WHAT YOU WILL DO:
A. According to the article on the Accra Metropolitan Assembly's bye-laws, on what date was the amended document gazetted?
B. Resume the article on the Accra Metropolitan Assembly's amended bye-laws from where it stops.

READING TEXT:
==================================================

AMA amends bye - laws; Offenders to face stiffer punishment


The Accra Metropolitan Assembly (AMA) has amended its 1995 bye-laws to offer stiffer punishments for culprits, to serve as a deterrent to would-be offenders and the citizenry.

 The document  which was gazetted  on 25th January, 2019 was promulgated in  accordance with  Section 181 of the Local Governance Act, 2016 (Act 936) in December, 2017,  and approved by the Minister for Local Government.

The new regulatory framework has a total of 37 bye-laws which spells out a comprehensive information on offences and sanctions compared to the 1995 bye-laws.

Provisions of the 2017 bye-laws include  Business Operating Permit bye-law , Self Employed bye-law,  Numbering of Premises bye-law, Control of Animals bye-law, Sanitation bye-law , Cleaning bye-law, Temporary Structure bye-law, Operation of Commercial Vehicles bye-law as well as Push Trucks bye-law.

==================================================

PROVIDED DATA:
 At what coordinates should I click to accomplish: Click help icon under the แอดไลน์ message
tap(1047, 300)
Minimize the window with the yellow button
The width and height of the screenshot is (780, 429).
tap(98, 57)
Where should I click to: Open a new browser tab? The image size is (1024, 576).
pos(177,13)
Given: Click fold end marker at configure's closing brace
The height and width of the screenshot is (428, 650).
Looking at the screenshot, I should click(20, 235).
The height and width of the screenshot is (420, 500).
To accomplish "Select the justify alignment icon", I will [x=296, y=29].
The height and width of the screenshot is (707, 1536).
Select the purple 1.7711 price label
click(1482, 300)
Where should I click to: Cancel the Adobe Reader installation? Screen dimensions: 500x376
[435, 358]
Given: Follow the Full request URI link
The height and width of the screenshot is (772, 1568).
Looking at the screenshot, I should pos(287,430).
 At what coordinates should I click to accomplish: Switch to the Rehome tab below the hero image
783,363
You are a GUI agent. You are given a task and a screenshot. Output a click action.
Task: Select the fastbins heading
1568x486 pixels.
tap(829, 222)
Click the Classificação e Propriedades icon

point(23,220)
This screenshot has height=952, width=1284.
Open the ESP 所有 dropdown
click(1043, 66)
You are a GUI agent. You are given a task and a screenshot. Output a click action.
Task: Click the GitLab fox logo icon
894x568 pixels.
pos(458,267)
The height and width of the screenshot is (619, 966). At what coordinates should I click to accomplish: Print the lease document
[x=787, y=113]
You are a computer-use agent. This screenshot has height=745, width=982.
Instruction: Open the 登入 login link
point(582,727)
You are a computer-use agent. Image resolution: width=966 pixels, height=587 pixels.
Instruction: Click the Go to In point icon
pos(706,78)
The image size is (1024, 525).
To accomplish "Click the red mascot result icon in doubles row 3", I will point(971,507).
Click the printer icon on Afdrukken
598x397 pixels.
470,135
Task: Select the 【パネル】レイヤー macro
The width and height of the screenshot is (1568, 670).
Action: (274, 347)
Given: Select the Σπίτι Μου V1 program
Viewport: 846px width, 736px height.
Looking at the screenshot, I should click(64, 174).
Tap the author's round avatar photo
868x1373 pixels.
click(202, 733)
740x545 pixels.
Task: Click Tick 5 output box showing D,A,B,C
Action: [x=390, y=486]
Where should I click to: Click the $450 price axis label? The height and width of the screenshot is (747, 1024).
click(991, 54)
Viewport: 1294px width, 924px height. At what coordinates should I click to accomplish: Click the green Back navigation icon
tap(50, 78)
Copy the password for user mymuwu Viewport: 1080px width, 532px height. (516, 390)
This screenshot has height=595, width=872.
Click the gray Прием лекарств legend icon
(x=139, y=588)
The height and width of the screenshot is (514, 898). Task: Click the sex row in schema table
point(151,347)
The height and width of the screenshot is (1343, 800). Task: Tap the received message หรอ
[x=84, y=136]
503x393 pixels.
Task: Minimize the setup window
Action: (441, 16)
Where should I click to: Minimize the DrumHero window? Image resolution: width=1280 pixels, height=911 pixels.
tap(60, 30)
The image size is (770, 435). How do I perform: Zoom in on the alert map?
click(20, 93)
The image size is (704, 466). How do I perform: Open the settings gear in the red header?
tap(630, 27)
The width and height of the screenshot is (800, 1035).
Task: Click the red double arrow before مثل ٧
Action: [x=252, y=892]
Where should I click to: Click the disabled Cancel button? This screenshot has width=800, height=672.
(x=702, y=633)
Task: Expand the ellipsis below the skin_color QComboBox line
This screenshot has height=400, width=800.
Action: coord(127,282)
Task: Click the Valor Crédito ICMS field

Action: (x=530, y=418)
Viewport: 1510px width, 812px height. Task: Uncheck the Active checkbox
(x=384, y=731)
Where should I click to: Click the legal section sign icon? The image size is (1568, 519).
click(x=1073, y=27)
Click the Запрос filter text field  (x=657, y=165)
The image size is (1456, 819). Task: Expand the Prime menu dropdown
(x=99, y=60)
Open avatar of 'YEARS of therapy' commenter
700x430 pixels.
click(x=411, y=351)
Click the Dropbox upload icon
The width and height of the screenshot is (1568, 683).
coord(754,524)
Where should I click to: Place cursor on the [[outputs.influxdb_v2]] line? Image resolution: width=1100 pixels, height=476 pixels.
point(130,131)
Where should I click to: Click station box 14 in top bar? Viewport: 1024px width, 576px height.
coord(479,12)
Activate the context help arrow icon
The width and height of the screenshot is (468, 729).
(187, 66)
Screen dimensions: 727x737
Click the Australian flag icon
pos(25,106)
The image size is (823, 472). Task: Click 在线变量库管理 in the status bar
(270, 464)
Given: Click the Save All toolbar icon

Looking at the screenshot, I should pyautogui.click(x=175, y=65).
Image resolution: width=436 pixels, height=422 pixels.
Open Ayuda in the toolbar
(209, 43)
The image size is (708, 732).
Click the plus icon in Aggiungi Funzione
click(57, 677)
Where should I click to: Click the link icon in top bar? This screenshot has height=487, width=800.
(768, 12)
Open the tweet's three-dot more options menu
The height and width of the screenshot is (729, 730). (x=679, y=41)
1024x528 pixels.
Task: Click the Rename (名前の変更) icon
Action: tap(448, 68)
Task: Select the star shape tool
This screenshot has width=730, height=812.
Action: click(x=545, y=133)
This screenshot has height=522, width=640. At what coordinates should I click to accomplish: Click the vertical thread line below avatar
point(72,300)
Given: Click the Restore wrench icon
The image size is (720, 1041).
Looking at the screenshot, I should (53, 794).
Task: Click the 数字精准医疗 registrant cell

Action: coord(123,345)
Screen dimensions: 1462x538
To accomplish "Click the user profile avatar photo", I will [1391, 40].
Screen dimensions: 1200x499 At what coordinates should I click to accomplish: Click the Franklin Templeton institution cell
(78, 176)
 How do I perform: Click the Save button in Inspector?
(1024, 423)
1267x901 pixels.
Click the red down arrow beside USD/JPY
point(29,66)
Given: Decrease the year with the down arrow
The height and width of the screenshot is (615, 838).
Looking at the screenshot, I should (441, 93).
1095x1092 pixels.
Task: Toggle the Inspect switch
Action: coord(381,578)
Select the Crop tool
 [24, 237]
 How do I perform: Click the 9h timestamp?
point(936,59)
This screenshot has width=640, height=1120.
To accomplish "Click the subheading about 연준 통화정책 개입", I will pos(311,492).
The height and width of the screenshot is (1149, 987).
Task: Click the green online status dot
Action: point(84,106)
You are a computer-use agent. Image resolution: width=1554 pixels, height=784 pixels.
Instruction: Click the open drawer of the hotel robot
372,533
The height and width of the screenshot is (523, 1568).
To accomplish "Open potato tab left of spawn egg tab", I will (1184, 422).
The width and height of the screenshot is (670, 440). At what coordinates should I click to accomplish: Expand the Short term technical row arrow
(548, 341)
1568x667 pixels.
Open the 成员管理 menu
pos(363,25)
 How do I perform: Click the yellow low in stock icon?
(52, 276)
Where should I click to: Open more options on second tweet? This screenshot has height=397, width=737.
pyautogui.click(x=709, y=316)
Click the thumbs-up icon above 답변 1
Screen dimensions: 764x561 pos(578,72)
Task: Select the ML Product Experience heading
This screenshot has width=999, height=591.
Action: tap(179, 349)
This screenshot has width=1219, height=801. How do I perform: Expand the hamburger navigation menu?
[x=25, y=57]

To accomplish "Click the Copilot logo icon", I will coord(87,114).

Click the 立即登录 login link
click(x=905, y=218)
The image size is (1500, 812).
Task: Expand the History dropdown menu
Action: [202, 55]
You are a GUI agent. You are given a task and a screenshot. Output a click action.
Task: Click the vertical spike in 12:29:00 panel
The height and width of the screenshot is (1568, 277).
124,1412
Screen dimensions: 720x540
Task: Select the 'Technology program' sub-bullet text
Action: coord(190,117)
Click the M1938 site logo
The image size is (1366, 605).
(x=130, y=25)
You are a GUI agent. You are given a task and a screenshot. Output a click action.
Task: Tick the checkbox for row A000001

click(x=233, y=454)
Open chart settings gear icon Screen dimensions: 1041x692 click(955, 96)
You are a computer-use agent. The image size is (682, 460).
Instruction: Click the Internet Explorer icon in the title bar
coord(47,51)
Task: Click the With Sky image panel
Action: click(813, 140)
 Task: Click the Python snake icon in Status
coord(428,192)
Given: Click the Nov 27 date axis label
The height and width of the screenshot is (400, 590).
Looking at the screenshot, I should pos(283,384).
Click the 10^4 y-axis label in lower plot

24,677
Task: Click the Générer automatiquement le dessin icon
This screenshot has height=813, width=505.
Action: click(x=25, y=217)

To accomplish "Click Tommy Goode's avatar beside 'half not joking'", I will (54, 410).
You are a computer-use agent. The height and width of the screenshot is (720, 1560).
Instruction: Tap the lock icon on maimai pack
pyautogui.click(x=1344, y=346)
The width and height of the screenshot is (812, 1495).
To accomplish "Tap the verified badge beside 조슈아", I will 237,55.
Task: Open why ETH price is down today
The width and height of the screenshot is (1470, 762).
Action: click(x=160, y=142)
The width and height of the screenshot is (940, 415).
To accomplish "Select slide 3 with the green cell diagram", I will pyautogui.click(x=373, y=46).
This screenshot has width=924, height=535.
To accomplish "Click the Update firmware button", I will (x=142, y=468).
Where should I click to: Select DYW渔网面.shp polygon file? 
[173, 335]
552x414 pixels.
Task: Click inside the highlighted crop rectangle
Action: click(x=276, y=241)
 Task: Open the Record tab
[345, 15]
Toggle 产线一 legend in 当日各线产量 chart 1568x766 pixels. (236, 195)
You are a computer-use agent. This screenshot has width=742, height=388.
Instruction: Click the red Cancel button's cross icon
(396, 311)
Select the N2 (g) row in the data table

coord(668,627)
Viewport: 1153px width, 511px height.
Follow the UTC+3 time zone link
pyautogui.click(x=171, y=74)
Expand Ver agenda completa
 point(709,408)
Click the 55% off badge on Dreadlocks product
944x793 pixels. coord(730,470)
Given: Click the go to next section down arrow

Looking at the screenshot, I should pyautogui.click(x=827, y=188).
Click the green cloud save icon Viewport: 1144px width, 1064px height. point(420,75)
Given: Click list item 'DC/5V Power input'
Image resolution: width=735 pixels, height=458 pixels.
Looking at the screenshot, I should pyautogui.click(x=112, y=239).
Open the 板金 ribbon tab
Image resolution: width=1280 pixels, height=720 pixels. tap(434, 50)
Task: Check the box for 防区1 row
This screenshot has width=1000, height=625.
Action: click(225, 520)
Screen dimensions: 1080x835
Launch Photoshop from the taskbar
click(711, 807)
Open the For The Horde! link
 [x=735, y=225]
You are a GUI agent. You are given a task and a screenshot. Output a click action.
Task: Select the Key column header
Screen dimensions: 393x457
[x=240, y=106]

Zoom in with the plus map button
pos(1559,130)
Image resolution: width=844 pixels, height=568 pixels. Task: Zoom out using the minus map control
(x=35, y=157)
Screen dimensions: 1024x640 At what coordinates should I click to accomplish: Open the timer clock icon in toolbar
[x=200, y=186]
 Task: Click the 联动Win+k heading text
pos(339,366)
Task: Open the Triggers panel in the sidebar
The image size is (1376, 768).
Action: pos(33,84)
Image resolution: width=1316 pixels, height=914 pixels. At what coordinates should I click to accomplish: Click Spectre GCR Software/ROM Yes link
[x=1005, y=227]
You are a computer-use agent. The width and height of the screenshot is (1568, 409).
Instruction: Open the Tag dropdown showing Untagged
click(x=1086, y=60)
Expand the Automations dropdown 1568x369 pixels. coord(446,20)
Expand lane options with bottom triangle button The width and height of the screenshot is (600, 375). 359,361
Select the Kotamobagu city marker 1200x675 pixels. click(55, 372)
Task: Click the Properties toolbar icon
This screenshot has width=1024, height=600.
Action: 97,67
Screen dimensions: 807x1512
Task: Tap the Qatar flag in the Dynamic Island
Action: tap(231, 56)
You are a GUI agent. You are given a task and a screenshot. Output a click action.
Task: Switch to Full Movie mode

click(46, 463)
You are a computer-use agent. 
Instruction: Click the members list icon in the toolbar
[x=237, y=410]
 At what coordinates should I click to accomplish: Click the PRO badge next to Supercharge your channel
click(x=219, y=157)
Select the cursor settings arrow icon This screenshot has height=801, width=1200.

==================================================

ANSWERS FOR THE TASKS:
A. 25th January, 2019

B.
The rest are Porters bye-law, Control of Hawkers bye-law,  Urban Passenger Transport Services bye-law, Communicable Disease bye-law,  Births And Deaths Registration  bye-law,  as well as Control of Dogs  bye-law,  Building/ Physical Development  bye-law, Maintenance of Premises bye-law and Environmental Protection bye-law.

 While some offences in the old bye laws attracted lesser sanctions, a person who contravenes provisions in the new bye-laws, is liable on summary conviction to a fine, not more than one hundred penalty units or a term of imprisonment of not less than thirty days and not more than six months or to both; and in case of a continuing offence, is liable to a fine of not more than one penalty unit for each day that the offence is committed.

 Last year the Assembly arrested and prosecuted 2,473 people for dumping of refuse indiscriminately, openly defecating and urinating, discharging effluent into drains and non-availability of toilet facilities in their homes. 

 Meanwhile, President Nana Addo Dankwa Akufo-Addo has cautioned citizens to stop littering, warning that culprits caught would be arrested and prosecuted.

 Delivering his third state of the nation address in Parliament on Thursday, 21 February 2019, the President said government intends to use the bye-laws to enforce cleanliness.